Original e cópia
* Por Daniel Santos
Noutro
dia viram Glenda na porta do cinema. Trazia um pulôver sobre os ombros e comia
pipocas de maneira quase displicente como uma dessas que têm as tardes livres,
enquanto olhava fotos do filme em cartaz.
Embora
ainda bela, nem de longe lembrava a modelo que, apenas meses atrás, despontara
em passarelas do mundo inteiro e estampara seu rosto na capa das principais
revistas de moda, para o deslumbre de todos.
Sua
expressão de máxima ansiedade sugeria que esperava eventual acompanhante, mas
quem testemunhara o declínio de sua carreira não se enganou: sozinha no cinema,
Glenda era simples fã da atriz principal.
Desde
que deixara o mundo dos desfiles, refluiu rapidamente ao anonimato e parou de
lançar moda. Ninguém mais seguia seus passos. Ao contrário, ela, sem o anterior
prestígio, é que se espelhava na tal artista.
A
ruína – entende, agora – começou na noite em que trabalhou madrugada adentro, enquanto fotógrafos
registravam detalhes de seu rosto e de seu corpo, logo reproduzidos por
softwares de escusas intenções.
É
que, a partir desses detalhes, deram à original Glenda novas formas com
inéditas tonalidades. As cópias proliferaram à sua revelia e com maior sucesso
que a matriz – afinal, obsoleta, sem autoridade.
Desde
então, persegue quem lhe vai na vanguarda, e não apenas em virtude da ânsia
veloz em que se intrometeu. Pretende, ainda, uma revanche contra quem lhe
furtou os signos de uma novidade; hoje, fato.
Mas
não sucede. A quem atacar? – cisma, enquanto observa entre satélites que
imagens de si mesma (umas ruivas, outras louras, negras até!) dispersam-se pelo
cosmo como estrelas aflitas que se sabem fugazes.
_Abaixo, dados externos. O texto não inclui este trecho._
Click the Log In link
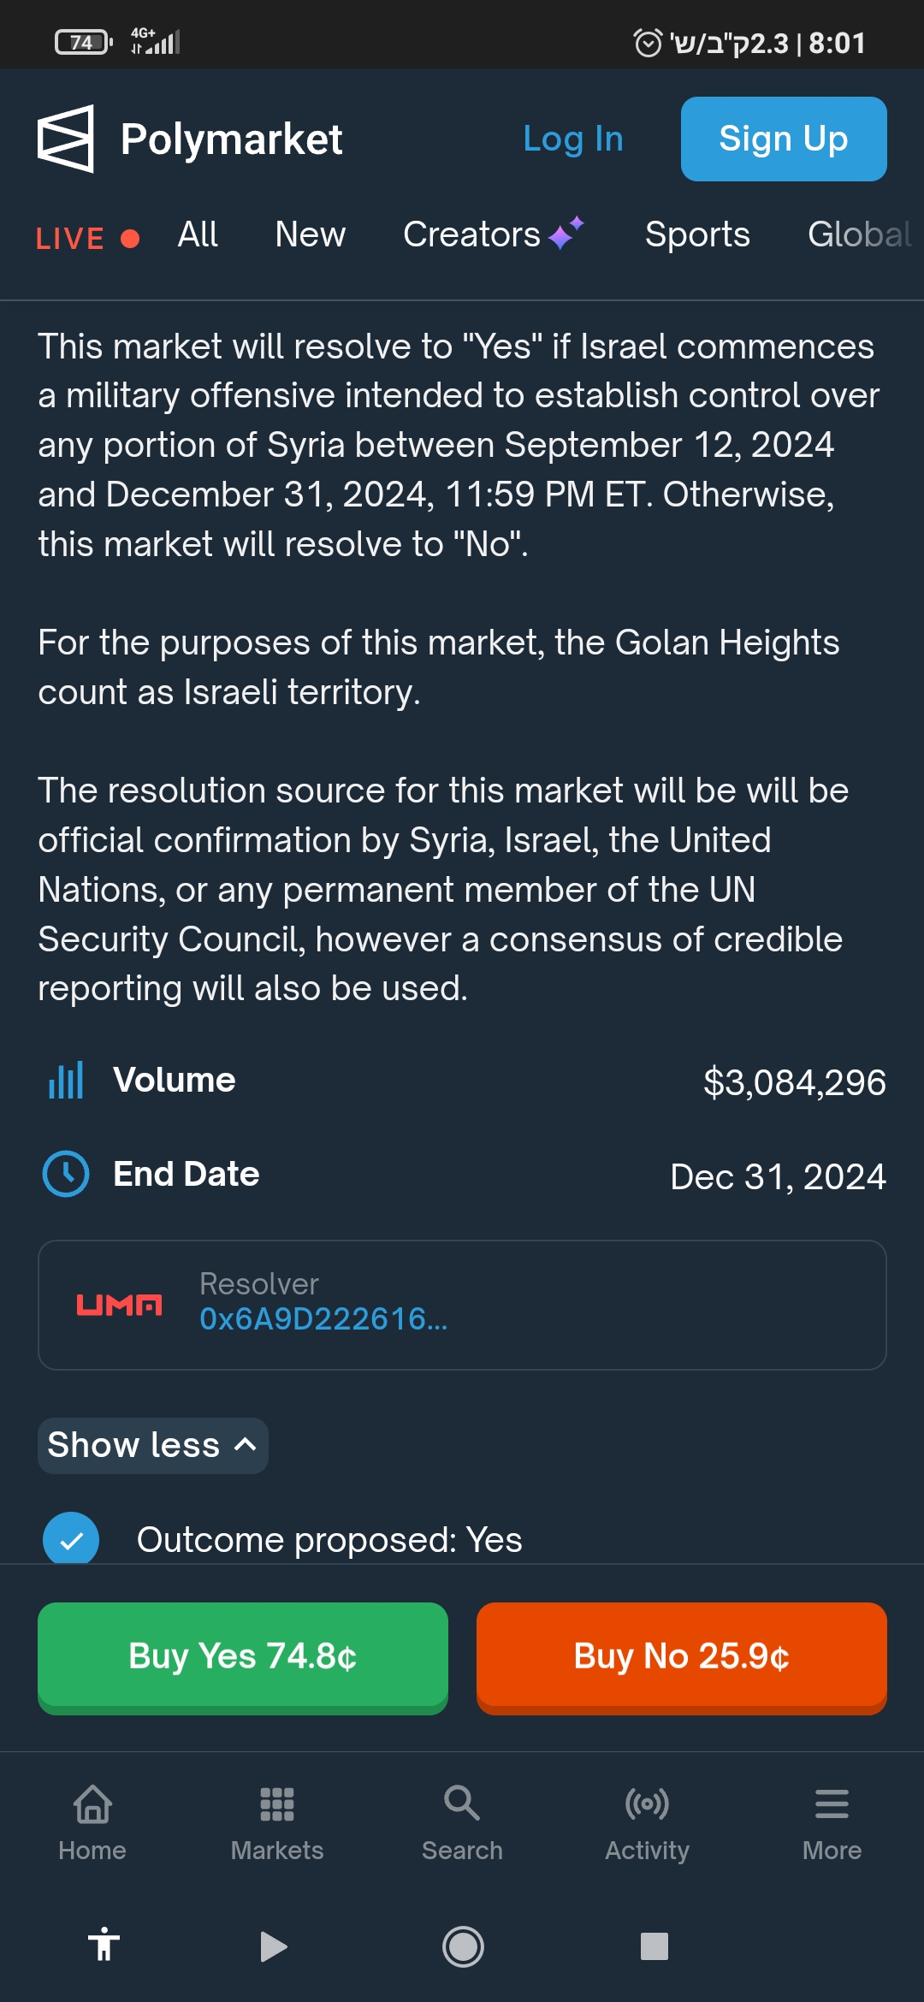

* Jornalista carioca. Trabalhou como repórter e
redator nas sucursais de "O Estado de São Paulo" e da "Folha de
São Paulo", no Rio de Janeiro, além de "O Globo". Publicou
"A filha imperfeita" (poesia, 1995, Editora Arte de Ler) e
"Pássaros da mesma gaiola" (contos, 2002, Editora Bruxedo). Com o
romance "Ma negresse", ganhou da Biblioteca Nacional uma bolsa para
obras em fase de conclusão, em 2001.
Mais longa que o habitual, com alto grau de dramaticidade. Estranho caso de o original se tornar pior que a cópia e por isso mesmo obsoleto.